In addition to blazing an iconic acting career, Jane Fonda has spent the past six decades embodying sexual, political, and fitness revolutions. As her biographer Patricia Bosworth once put it, the Oscar winner “is the ultimate been-there-done-that creature.” So, it’s somewhat surprising that, while recently filming Book Club: The Next Chapter in Italy, the 85-year-old actor found herself confronted by several first-time experiences. Those experiences—wearing a wedding dress and attending a bachelorette party—are a rite of passage for many, but exotically pedestrian for this feminist icon.
“I’ve been married three times, but I never wore a wedding dress,” Fonda tells VF in a recent phone call about the comedy, which reunites book club members played by Fonda, Candice Bergen, Mary Steenburgen, and Diane Keaton. In the sequel, which opens in theaters Friday, the quartet flies to Italy to celebrate the forthcoming nuptials of Fonda’s character, Vivian, to a septuagenarian stud played by Don Johnson. In one scene, the women take turns trying on bridal gowns. It was Fonda’s first time stepping foot in one. “I wore an antique dress that I had had in a movie years ago when I married Ted Turner,” she says, referencing the high-neck Victorian-inspired dress she recycled for the occasion from 1981’s Rollover. When she married her first husband, Roger Vadim, she wore a white minidress and black boots. “I never had wedding dresses,” she says, audibly shrugging.

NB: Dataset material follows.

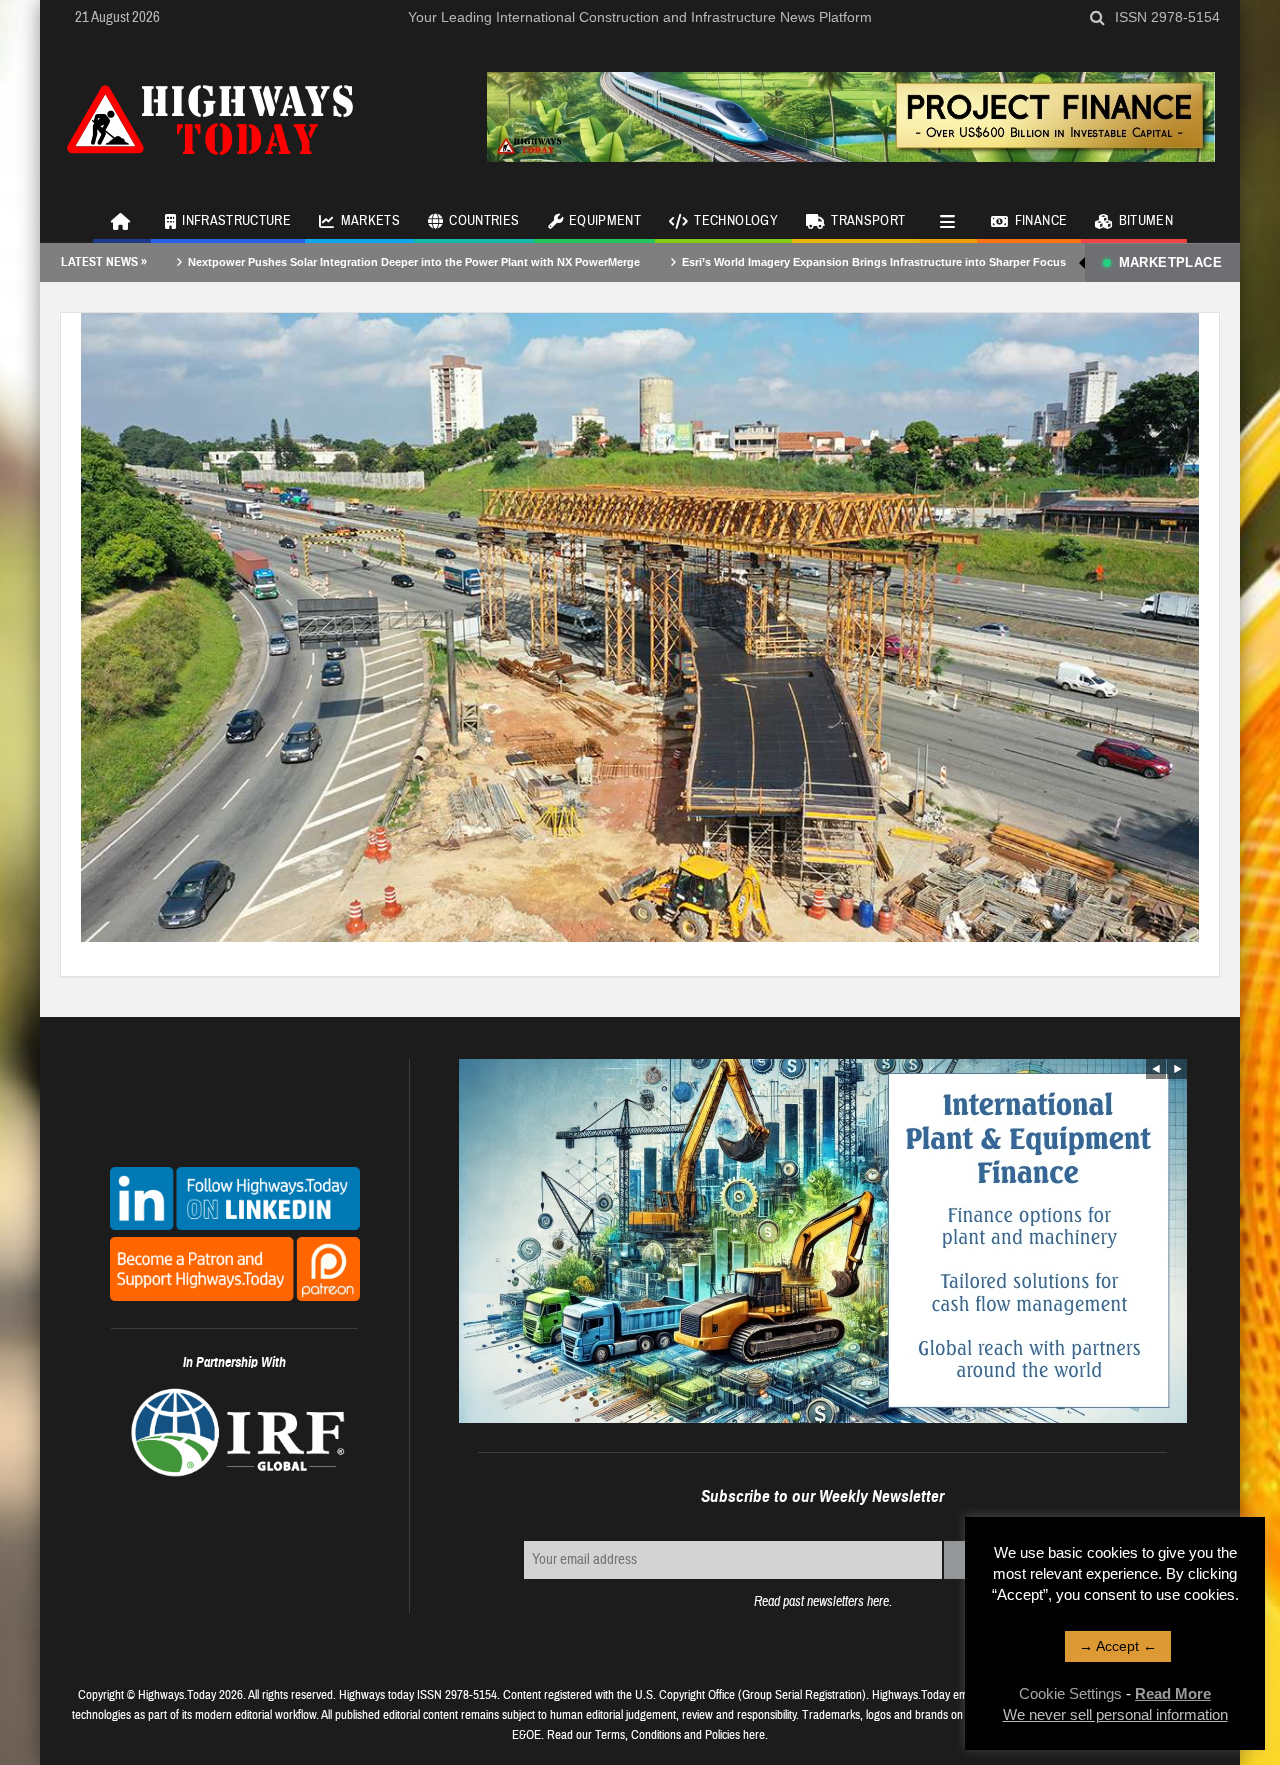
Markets (370, 221)
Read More (1173, 1693)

At another point in this overseas bachelorette extravaganza, which may or may not result in a brush with the law, Fonda leads the group through the streets of Rome in a bridal veil and sash. It speaks to Fonda’s priorities that she is more accustomed to wearing handcuffs for activism work—she was arrested five times in recent years during climate-change protests—than a bridal sash.
“I’ve never been to a bachelorette party,” Fonda marvels. “Walking around Rome with a big sash across my chest and a bridal veil on—that was a pretty interesting experience. If people weren’t going to be staring anyway, they certainly did then.”

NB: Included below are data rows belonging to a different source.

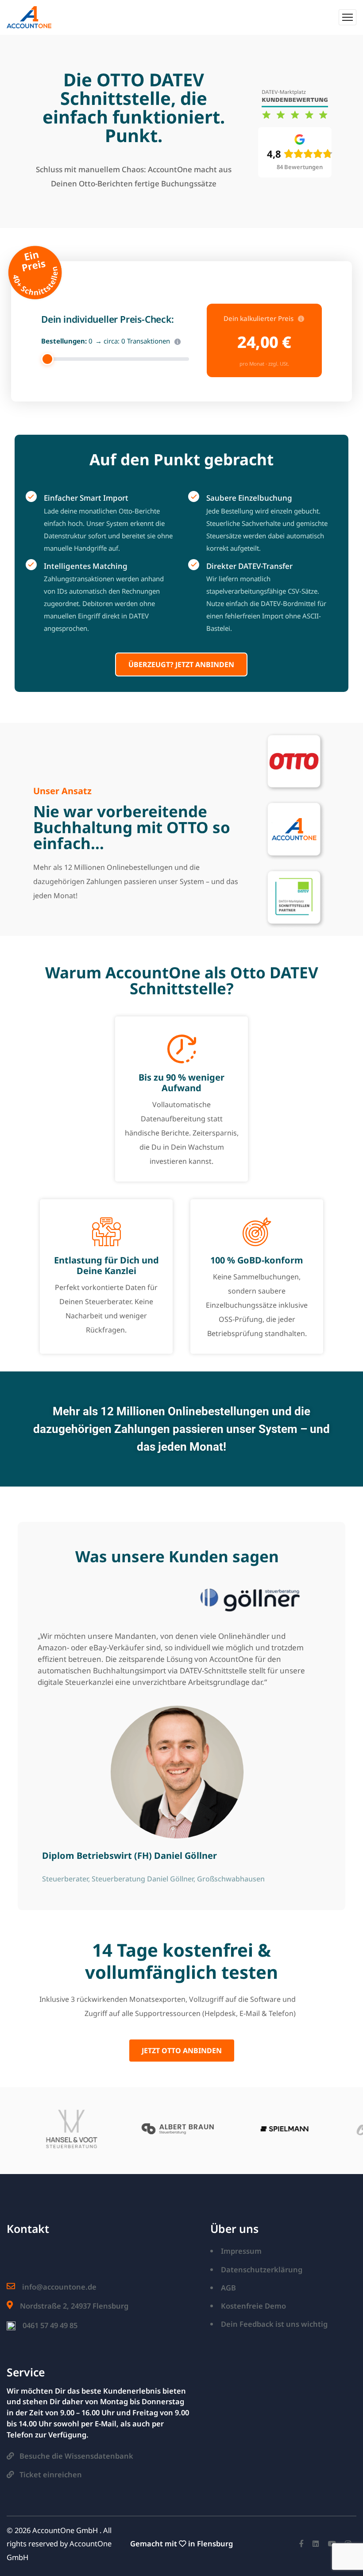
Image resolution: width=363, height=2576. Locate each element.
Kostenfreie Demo (253, 2306)
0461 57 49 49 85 (50, 2325)
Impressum (241, 2251)
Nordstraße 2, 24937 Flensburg (74, 2306)
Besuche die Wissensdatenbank (76, 2456)
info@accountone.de (59, 2287)
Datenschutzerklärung (261, 2269)
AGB (228, 2287)
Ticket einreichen (50, 2474)
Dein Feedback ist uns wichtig (274, 2324)
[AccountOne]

Fonda’s third and last marriage, to Turner, ended in 2001—and the actor, unlike the Book Club 2 character she plays, has since said she has no interest in marrying again. In her conversation with VF, Fonda said there was no “aha” moment for this realization. “I never said to myself, ‘I’m never going to do this again.’ What I did say to myself was, ‘I’m not very good at this.’” When she turned 60, Fonda did what she calls a “life review”—dedicating herself to deep research about her own life, so that she could recognize patterns and mistakes, and ensure that she could move forward in a way that minimized the amount of regrets she would have at the end of her life.
One of her major regrets is related to parenting, and she’s trying to amend it by being a better grandparent. She offers advice for other parents, so they don’t repeat her mistakes. “Show up and listen and put a lot of time in in the beginning,” she says. “It comes back to haunt you if you don’t. If you’re a working woman, when you come home, leave work behind, and really be there and really listen. If you have a boy, help him to stay emotionally literate. This ‘boys don’t cry, don’t feel emotions’ blah, blah, blah. Keep him emotional and keep him familiar with emotions and feeling okay about them, and help him feel good about asking for help. That’s what I’ve taken away from so many boys.”